▶ _Directions_
All lines in the data below carrying the string "click" are to be located and copied.

Collected data entries

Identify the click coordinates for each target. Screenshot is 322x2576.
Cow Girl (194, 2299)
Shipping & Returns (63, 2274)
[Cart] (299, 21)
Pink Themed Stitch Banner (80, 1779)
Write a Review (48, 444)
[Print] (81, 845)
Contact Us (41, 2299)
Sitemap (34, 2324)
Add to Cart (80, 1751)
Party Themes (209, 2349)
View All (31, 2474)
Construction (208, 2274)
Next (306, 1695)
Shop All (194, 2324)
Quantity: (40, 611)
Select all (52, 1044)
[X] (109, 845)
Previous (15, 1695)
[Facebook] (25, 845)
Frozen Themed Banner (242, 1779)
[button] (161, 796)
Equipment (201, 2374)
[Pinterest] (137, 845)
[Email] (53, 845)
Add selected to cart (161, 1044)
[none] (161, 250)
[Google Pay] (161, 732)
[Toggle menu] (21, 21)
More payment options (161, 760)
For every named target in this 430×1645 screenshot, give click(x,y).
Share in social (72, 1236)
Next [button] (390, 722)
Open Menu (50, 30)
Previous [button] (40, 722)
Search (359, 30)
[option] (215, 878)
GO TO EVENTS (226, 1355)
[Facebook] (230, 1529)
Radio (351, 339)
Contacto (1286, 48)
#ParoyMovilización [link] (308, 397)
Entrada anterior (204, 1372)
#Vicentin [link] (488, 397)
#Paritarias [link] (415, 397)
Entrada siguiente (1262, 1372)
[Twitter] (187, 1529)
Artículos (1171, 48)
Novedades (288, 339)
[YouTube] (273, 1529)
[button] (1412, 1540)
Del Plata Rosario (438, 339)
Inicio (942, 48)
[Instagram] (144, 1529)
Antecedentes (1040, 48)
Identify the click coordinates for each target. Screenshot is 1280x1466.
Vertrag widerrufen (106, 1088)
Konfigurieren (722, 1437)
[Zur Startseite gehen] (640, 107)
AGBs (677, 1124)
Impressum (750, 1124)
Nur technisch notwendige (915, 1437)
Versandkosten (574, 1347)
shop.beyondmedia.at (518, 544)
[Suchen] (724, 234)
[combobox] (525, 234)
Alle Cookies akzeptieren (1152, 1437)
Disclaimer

▶ _Exercise response_
Identify the click coordinates for each target. Screenshot is 322x2576.
For every named target in this 430×1645 screenshot, give click(x,y).
Identify the click coordinates for each target. Screenshot is 1280x1466.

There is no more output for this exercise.